Introduction
The demand for more powerful and efficient hardware to train AI foundation models has led to ground-breaking innovations. One such innovation is the advent of GenAI chips. These cutting-edge processors are designed to push the boundaries of AI capabilities, unlocking new possibilities, and reshaping the future of computing.
What are GenAI Chips?
GenAI chips are not your average processors. They are specialised chips made targeting AI tasks. Regular CPUs and GPUs are like jacks of all trades, good for general stuff, but GenAI chips are the specialists. They are far more efficient at dealing with the complicated math involved in machine learning and deep learning. This specialised focus makes them blazing fast and efficient in handling AI tasks. GenAI chips accelerate neural network computations. Neural networks, the building blocks of AI, require vast amounts of computational power for training and inference. GenAI chips optimize these operations, significantly reducing processing time and energy consumption compared to conventional hardware.
What difference will they make?
GenAI chips are poised to play a pivotal role in bringing AI capabilities to devices at the edge enabling smart devices, ranging from smartphones to IoT devices, to perform complex AI tasks locally. GenAI chips could advance to a stage where they are deployed across a spectrum of applications, ranging from autonomous vehicles and medical diagnostics to industrial automation and beyond. Delivering the ability for real-time processing and rapid inference makes GenAI chips invaluable in scenarios where quick machine-driven decision-making is crucial.

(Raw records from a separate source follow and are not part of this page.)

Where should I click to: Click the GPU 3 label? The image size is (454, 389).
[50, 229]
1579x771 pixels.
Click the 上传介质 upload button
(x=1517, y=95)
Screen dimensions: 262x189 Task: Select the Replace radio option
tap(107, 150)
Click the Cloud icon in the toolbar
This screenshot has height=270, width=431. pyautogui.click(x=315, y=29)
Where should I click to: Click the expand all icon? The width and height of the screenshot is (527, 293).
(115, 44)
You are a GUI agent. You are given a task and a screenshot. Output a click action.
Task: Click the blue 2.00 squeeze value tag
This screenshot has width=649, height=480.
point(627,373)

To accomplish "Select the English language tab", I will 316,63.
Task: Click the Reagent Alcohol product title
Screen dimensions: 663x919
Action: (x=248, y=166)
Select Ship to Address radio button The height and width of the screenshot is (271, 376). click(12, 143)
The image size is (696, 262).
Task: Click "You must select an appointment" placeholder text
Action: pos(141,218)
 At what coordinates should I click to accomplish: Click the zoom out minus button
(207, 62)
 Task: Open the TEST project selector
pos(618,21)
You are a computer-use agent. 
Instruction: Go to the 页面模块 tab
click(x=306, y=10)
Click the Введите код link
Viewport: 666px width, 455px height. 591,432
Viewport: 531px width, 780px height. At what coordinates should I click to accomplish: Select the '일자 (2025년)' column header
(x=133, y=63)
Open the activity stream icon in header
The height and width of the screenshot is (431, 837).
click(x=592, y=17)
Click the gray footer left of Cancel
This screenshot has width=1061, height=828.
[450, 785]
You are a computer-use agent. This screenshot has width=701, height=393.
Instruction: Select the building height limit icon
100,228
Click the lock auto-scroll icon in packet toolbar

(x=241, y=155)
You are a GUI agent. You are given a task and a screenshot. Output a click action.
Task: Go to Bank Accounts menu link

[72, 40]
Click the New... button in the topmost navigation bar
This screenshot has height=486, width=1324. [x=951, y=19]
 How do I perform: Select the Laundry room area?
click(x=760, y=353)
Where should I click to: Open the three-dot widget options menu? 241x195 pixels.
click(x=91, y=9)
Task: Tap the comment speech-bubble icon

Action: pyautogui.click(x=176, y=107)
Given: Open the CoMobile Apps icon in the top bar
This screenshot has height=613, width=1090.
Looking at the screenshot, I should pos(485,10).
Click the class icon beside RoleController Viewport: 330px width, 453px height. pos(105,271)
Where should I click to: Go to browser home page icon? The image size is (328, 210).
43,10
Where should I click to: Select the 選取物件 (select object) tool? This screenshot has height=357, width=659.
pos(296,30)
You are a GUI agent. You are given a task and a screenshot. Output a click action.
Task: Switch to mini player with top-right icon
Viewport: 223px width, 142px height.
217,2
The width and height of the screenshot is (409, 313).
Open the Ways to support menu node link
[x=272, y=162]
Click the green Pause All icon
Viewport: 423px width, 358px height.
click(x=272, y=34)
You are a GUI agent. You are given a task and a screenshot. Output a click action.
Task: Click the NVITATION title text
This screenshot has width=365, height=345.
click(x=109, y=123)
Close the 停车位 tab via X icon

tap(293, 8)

Do GenAI chips exist today?
A strand of human hair has a width of about 100,000 nanometers. Half a century ago the smallest semiconductor transistors were about 12,000 nanometers in width. Nvidia’s A100 GPU, a widely used AI chip in the world today has transistors that are 7 nanometers wide. Google’s latest tensor processing unit (TPU) a credible alternative to Nvidia GPUs also uses the 7-nanometer technology. Nvidia’s the H100, has 4-nanometer transistors. Nvidia’s hotly anticipated GH200 will have the same GPU as the H100, , but triple the memory capacity.
Conclusion
GenAI chips represent a quantum leap in AI processing, pushing the boundaries of what was once thought possible. As these specialized processors become more prevalent, we can expect to see unprecedented advancements in AI research, leading to smarter and more capable technologies. Their specialized nature positions them as key enablers for the next wave of advancements in AI and computing. Conventionally the expectation is that software companies with access to significant amounts of data, such as Microsoft and Google will benefit the most from GenAI. However, GenAI chips are poised to change that convention. Semiconductor companies producing GenAI chips could lay claim to a large slice of the financial gains from the GenAI enterprise.